### Data extract
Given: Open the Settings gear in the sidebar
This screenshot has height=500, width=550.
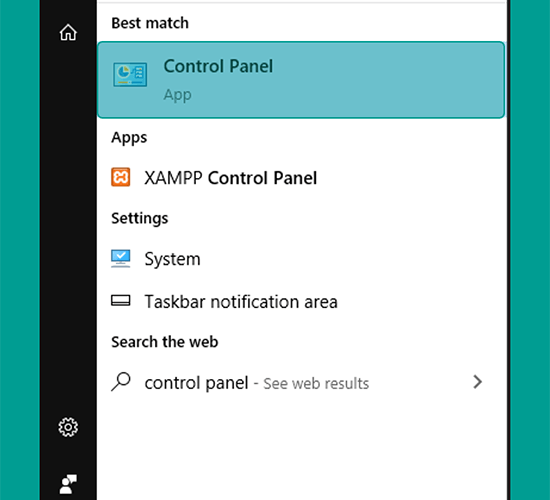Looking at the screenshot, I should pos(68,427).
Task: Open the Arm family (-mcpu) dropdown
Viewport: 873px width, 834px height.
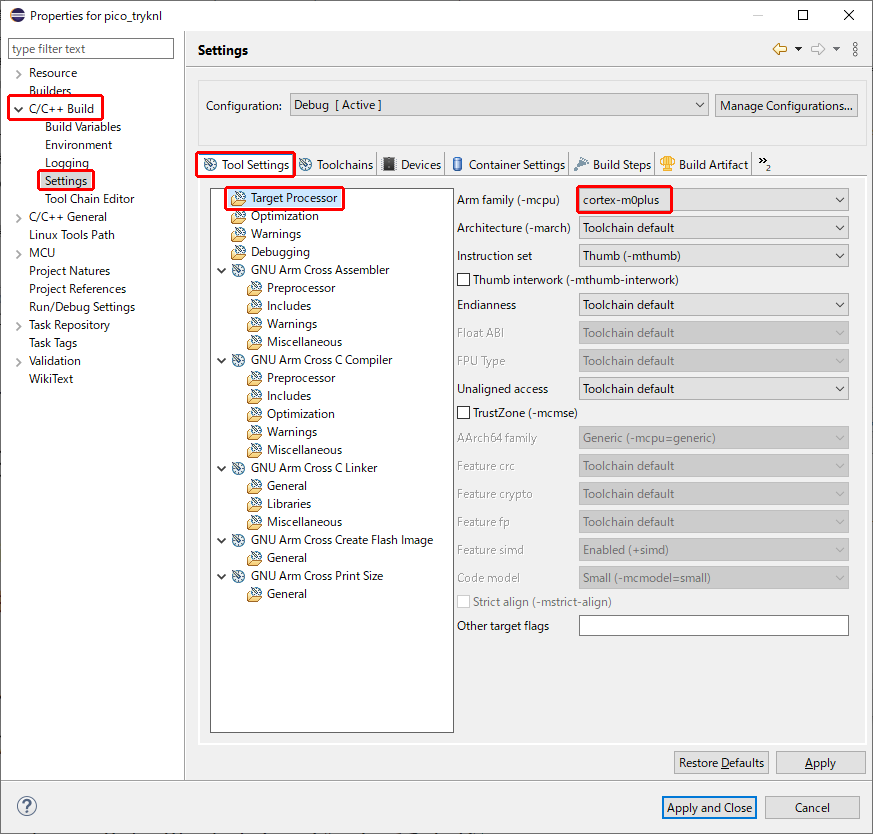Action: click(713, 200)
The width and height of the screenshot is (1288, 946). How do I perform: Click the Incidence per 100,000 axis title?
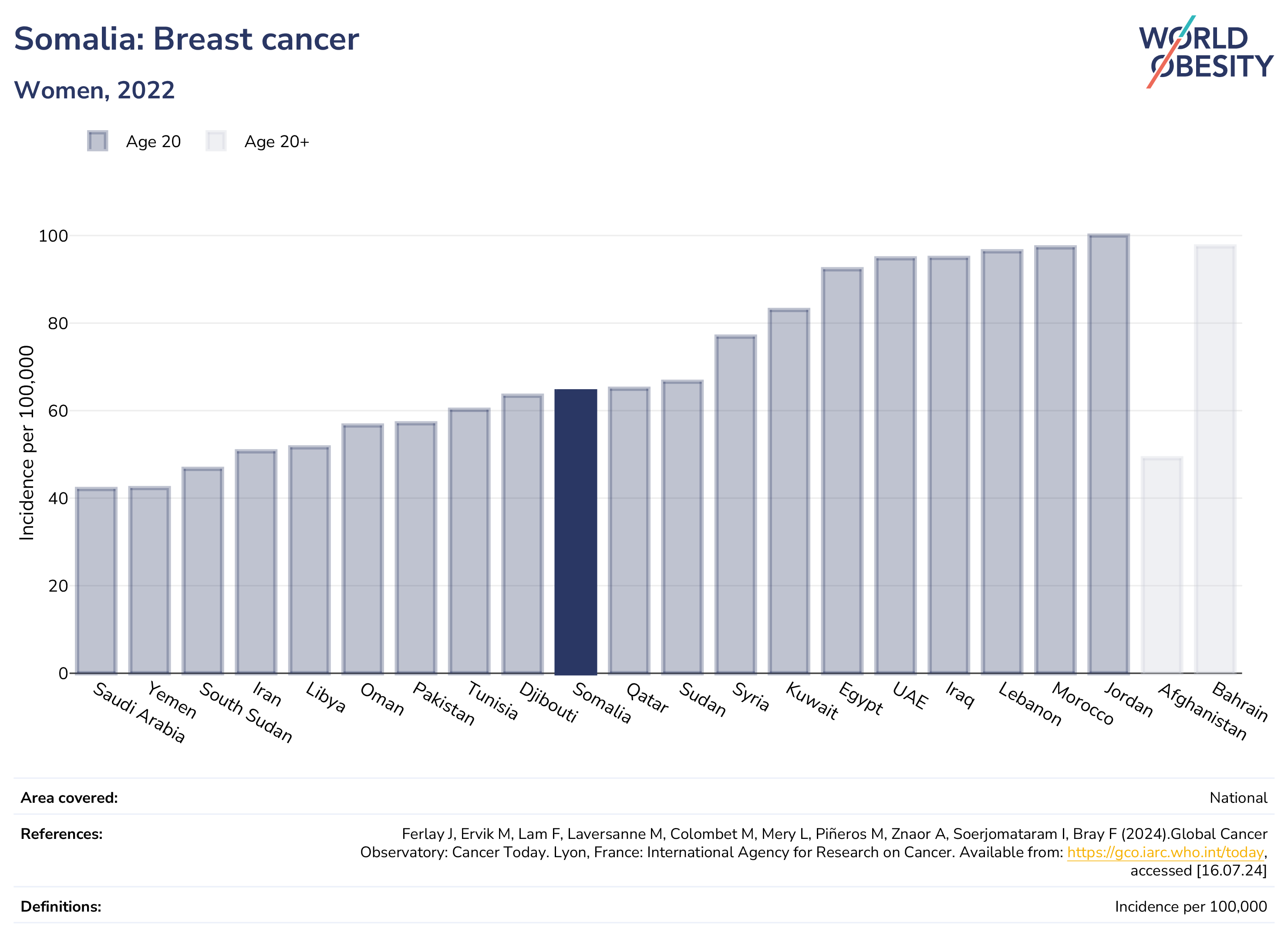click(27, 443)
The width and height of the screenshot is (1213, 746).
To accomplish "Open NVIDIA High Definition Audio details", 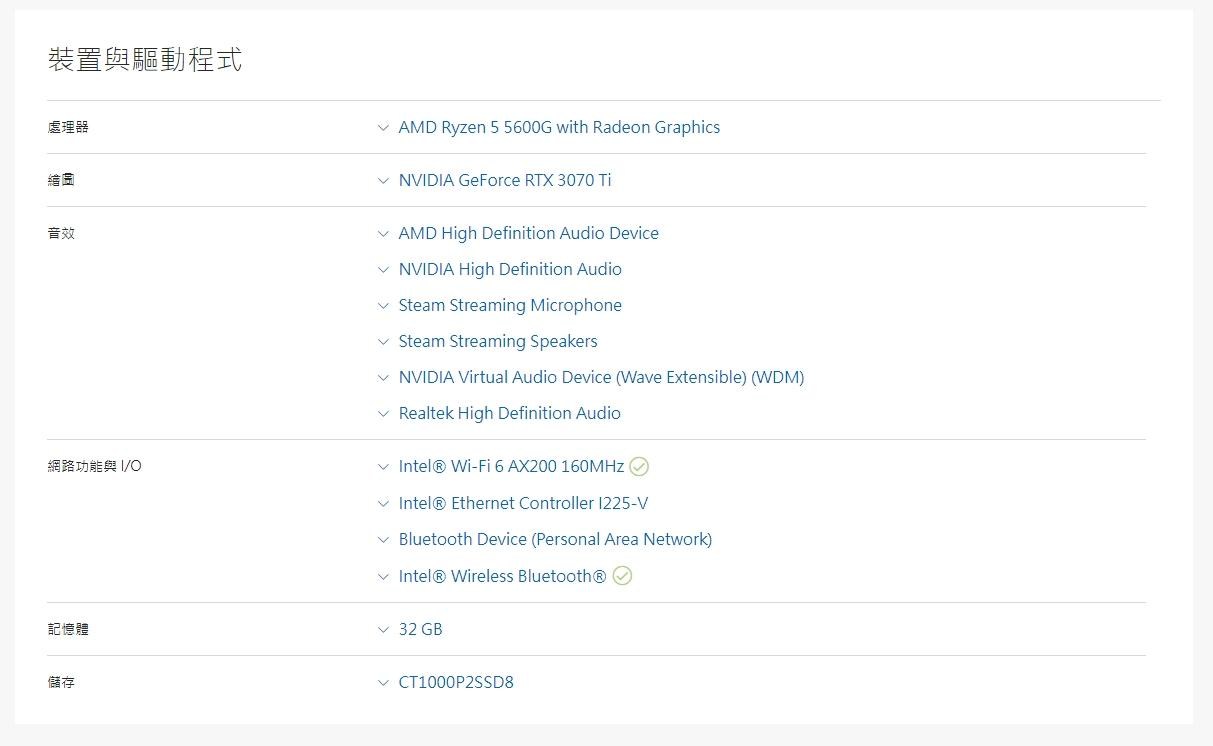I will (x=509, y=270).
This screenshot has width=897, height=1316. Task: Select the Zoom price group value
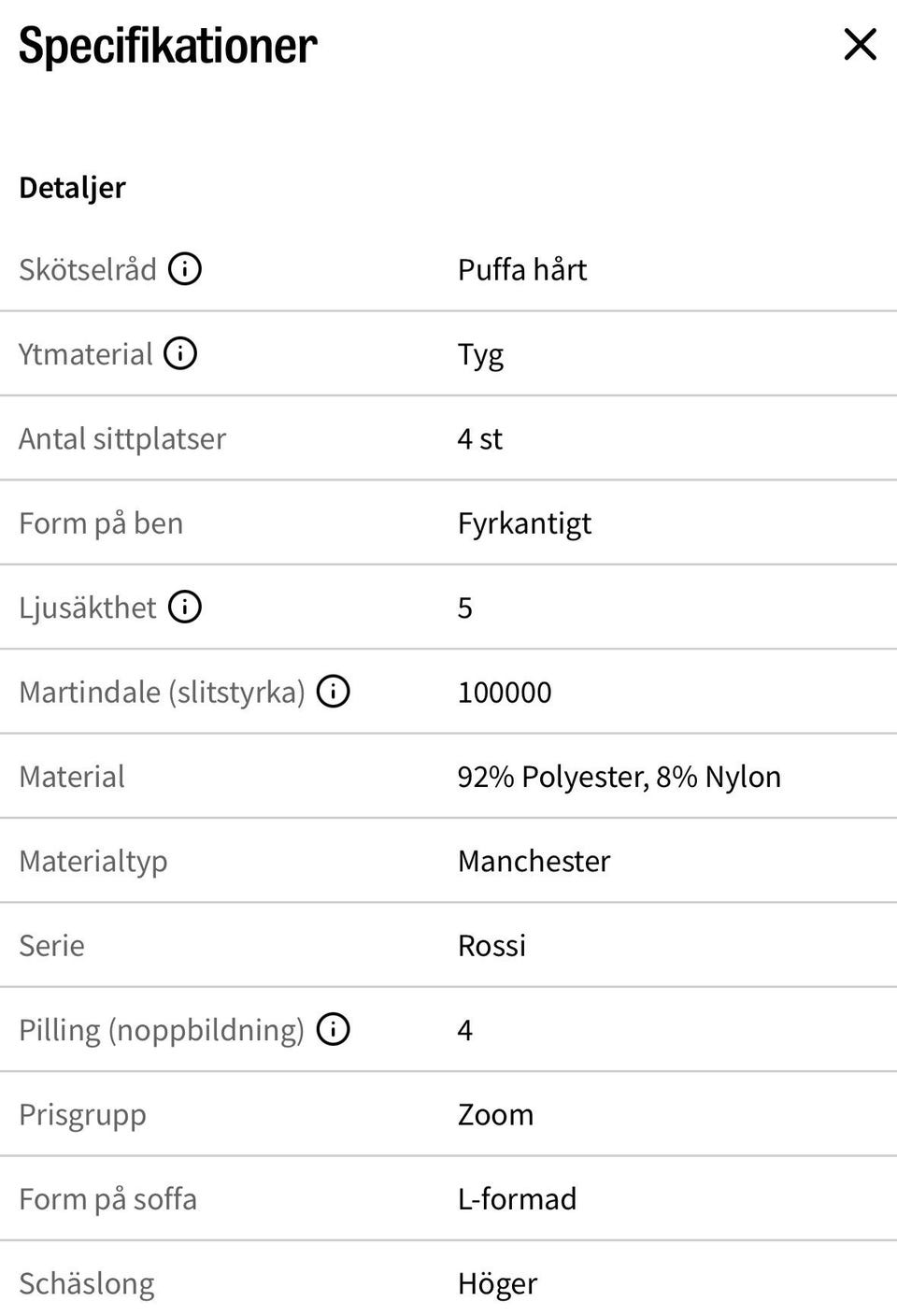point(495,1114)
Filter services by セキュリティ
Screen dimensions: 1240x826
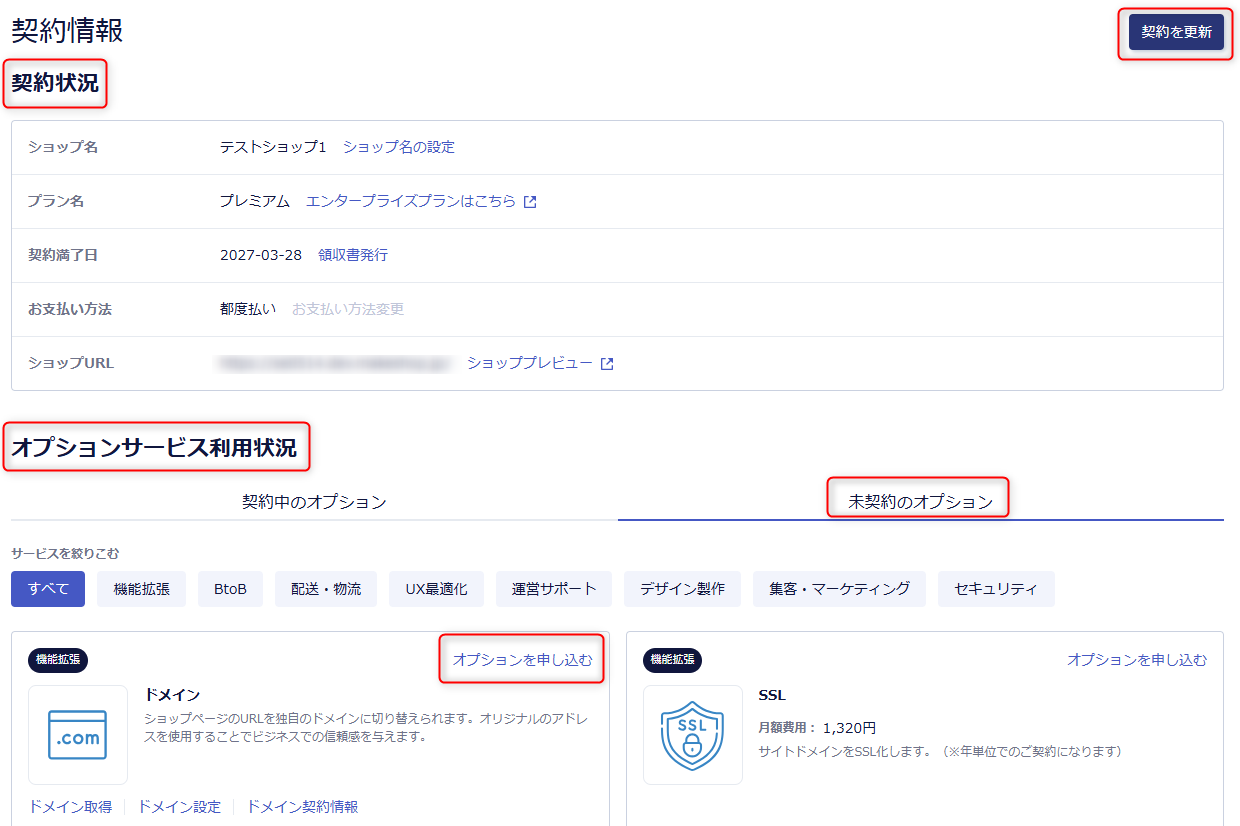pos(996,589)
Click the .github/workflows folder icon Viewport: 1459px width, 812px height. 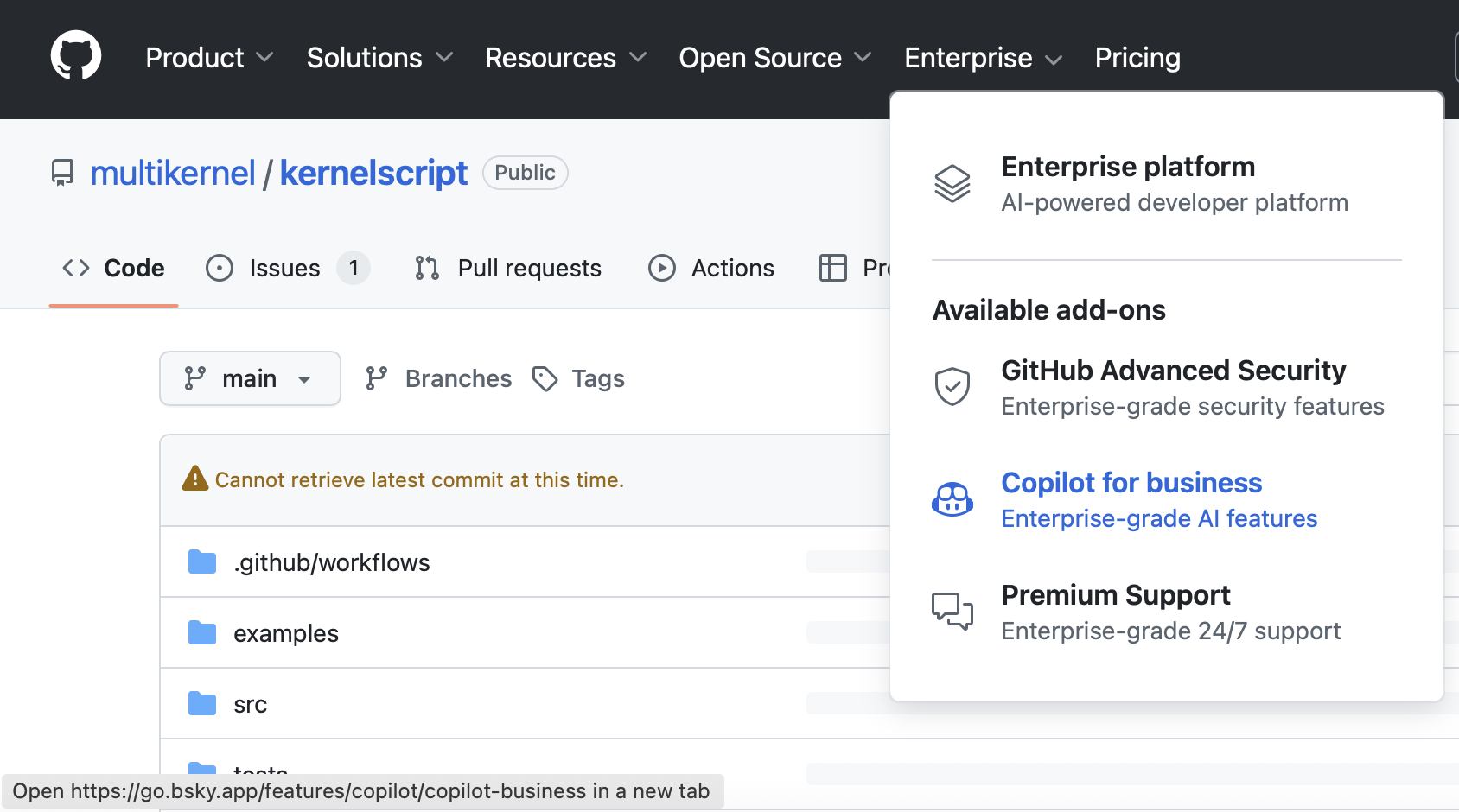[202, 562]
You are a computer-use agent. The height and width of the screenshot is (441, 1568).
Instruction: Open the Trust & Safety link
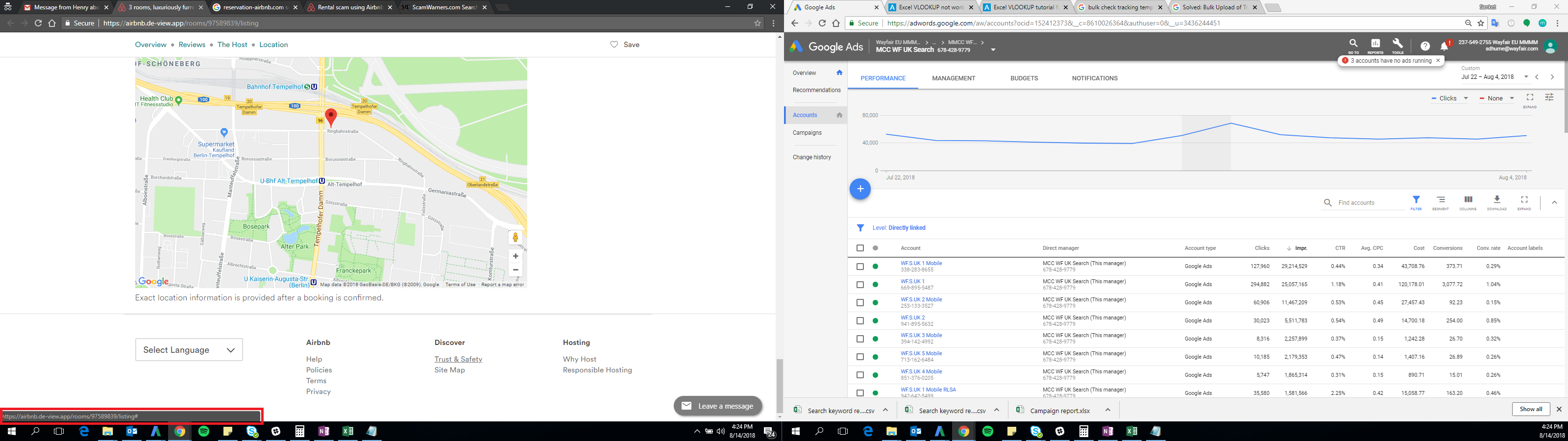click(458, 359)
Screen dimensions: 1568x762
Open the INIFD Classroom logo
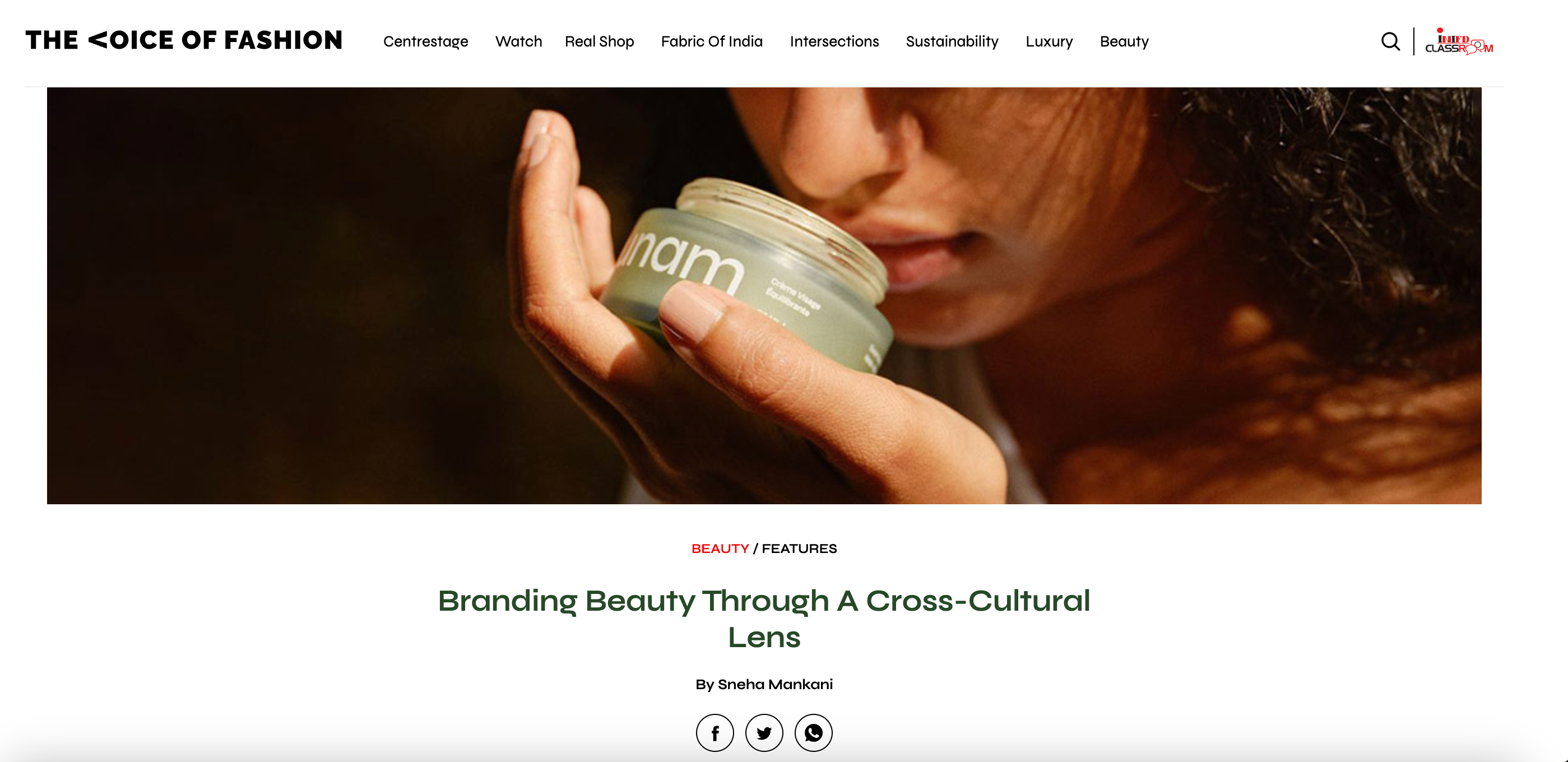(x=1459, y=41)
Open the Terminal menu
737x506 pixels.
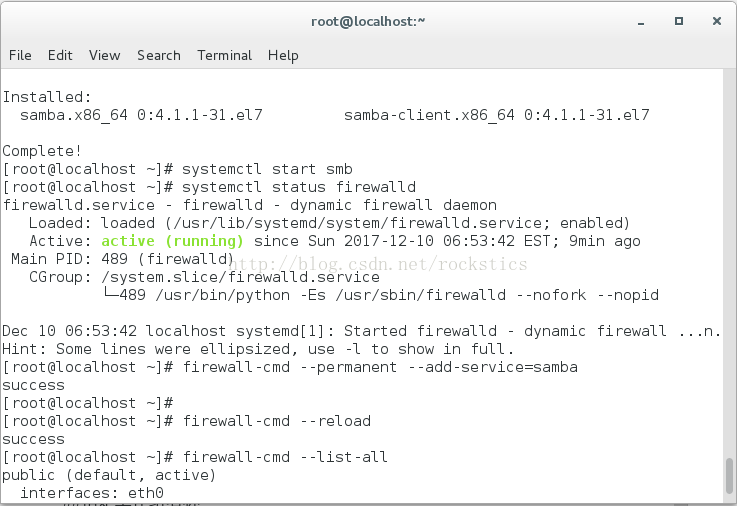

### Given problem
Beginning at the line that contains "You are a computer-use" and continuing through the end of the records, give those lines as a Markdown table with the columns Row and Line, numbering each row. Omit any blank lines and leave the pictures out of the table.

### Solved problem
| Row | Line |
|---|---|
| 1 | You are a computer-use agent. The height and width of the screenshot is (441, 1568). |
| 2 | Instruction: Open the Trust & Safety link |
| 3 | click(458, 359) |
| 4 | Screen dimensions: 1568x762 |
| 5 | Open the INIFD Classroom logo |
| 6 | (x=1459, y=41) |
| 7 | Open the Terminal menu |
| 8 | 737x506 pixels. |